I code, therefore I am

__________________________________________________
Do You Yahoo!?
Tired of spam? Yahoo! Mail has the best spam protection around
http://mail.yahoo.com

2005-12-17 10:26:54

by Bodo Eggert

[permalink] [raw]
Subject: Re: [2.6 patch] i386: always use 4k stacks

On Fri, 16 Dec 2005, Dave Jones wrote:
> On Fri, Dec 16, 2005 at 12:05:18PM +0100, Bodo Eggert wrote:

> > ACK. So where is the driver for the Netgear WG511 Softmac card I'm supposed
> > to test? I bought this card because it was labled as being supported, and it
> > turned out that it wasn't, and just nobody cared to update the list of
> > supported cards with the warning about the unsupported variant.
>
> There are two models of that card with the same name.
> The one made in taiwan is a prism54, the one made in china is
> something else. I guess yours is made in China ?

Yes.
--
Saying your system is secure should be considered the same as saying your food
is too hot. Its a temporary condition which is going away even as you speak.
-- Gandalf Parker

2005-12-17 17:44:20

by Andi Kleen

[permalink] [raw]
Subject: Re: [2.6 patch] i386: always use 4k stacks

Kyle Moffett <[email protected]> writes:

> On Dec 16, 2005, at 10:35, Diego Calleja wrote:
> > I know, but there's too much resistance to the "pure" 4kb patch.
>
> I have yet to see any resistance to the 4Kb patch this time around
> that was not "*whine* don't break my ndiswrapper plz".

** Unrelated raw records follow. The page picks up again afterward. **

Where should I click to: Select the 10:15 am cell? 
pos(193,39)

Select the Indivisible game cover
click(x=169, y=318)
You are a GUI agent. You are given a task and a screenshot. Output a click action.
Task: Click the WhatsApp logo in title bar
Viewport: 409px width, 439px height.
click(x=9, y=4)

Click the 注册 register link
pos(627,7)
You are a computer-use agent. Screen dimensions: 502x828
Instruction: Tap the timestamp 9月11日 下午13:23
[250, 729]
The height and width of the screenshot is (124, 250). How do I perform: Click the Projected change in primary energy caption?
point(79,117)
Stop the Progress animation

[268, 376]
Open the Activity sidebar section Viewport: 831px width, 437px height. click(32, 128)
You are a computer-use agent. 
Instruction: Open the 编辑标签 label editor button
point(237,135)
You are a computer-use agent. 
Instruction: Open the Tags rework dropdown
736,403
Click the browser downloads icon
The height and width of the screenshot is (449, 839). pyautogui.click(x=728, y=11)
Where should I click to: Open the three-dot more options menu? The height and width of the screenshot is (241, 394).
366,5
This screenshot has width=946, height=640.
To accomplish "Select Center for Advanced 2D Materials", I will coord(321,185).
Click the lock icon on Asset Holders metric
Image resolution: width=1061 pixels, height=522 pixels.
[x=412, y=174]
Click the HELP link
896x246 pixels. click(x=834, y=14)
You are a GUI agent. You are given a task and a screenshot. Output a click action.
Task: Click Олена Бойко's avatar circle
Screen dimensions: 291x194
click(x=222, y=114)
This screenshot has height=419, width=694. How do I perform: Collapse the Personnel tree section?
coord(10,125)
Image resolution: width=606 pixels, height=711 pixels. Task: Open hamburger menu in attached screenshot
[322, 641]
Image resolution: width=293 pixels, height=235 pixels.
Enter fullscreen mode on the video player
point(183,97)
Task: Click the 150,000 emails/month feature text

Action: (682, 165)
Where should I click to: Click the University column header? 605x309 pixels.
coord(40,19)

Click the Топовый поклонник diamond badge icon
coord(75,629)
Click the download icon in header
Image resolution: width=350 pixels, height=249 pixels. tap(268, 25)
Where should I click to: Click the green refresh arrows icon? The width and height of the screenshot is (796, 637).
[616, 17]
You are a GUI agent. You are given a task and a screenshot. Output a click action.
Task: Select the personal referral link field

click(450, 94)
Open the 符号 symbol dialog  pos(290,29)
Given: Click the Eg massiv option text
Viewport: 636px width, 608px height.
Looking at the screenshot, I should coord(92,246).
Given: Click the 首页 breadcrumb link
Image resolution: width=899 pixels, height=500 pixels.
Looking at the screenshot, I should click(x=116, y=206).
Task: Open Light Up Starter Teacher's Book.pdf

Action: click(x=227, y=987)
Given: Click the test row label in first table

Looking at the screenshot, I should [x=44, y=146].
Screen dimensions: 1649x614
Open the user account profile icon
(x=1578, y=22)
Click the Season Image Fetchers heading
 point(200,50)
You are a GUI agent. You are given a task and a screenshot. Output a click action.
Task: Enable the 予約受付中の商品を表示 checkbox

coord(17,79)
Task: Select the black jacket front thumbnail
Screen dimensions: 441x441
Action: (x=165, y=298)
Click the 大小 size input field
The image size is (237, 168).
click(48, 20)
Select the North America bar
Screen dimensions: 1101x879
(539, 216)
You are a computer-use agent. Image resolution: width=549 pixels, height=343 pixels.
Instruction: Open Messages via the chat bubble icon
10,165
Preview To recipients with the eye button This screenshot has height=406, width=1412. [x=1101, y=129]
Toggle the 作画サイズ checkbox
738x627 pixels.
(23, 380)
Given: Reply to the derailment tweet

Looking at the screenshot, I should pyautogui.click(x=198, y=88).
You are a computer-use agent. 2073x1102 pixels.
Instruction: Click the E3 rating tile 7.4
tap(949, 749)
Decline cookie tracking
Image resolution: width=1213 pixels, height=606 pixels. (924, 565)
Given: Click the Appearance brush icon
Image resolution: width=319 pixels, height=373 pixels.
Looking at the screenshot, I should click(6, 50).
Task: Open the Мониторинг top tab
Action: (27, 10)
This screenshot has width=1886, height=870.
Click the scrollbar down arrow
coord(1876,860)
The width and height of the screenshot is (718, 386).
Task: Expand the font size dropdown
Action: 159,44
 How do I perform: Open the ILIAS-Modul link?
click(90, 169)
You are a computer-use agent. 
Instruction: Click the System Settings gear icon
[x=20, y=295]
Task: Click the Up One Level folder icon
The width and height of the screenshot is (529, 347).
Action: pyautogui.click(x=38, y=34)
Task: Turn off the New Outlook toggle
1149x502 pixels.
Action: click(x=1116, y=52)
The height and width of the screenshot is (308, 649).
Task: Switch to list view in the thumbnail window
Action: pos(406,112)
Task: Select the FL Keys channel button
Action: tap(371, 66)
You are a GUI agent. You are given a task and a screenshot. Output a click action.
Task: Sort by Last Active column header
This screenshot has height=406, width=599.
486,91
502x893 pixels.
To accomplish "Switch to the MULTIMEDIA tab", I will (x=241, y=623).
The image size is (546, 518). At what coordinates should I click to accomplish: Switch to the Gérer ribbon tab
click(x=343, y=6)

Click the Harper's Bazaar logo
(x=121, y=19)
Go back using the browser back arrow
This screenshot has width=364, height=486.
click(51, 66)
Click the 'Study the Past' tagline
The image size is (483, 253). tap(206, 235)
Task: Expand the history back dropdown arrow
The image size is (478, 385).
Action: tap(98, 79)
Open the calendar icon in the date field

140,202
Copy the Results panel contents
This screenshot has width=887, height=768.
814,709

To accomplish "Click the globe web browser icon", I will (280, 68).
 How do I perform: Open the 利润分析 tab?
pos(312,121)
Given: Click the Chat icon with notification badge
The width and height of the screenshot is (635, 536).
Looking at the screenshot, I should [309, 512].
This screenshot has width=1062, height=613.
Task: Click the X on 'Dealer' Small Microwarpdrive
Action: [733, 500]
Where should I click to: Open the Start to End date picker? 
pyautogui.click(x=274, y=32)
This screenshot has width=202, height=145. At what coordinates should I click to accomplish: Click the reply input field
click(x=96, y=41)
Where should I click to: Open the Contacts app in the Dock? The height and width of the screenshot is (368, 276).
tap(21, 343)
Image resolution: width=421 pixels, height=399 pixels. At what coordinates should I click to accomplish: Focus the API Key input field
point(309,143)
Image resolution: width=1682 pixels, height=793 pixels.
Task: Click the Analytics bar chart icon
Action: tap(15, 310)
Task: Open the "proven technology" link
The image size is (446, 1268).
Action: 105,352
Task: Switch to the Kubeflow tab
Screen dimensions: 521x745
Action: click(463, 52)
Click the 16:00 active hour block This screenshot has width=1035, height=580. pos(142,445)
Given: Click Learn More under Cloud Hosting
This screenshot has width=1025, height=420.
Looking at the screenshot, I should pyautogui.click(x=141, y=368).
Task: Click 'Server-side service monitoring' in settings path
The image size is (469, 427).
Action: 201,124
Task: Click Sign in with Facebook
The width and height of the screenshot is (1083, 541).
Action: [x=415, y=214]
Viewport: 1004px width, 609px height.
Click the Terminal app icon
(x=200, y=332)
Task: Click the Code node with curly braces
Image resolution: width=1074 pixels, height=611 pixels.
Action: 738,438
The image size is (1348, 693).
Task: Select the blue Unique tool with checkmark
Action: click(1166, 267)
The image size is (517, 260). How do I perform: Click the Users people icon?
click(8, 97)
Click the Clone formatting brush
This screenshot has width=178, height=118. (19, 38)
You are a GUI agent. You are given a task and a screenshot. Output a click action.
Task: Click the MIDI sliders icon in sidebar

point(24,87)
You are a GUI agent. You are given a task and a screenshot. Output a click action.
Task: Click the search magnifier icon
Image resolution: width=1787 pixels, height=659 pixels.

My comment from last time about the missing safety net still applies 100%.

Kernel code is getting more complex all the time and running with
very tight stack is just risky.

> The point is to force it in -mm so most people can't just disable it
> because it fixes their problem. We want 8k stacks to go away, and

Who is we? And why?

About the only half way credible arguments I've seen for it were:

- "it might reduce stalls in the VM with order 1". Didn't quite
convince me because there were no numbers presented and at least on
x86-64 I've never noticed or got reported significant stalls because
of this.

- "it allows more threads for 32bit which might run out of lowmem" - i
think everybody agrees that the 10k threads case is not really
something to encourage. And even when you want to add it then only a factor
two increase (which this patch brings) is not really too helpful.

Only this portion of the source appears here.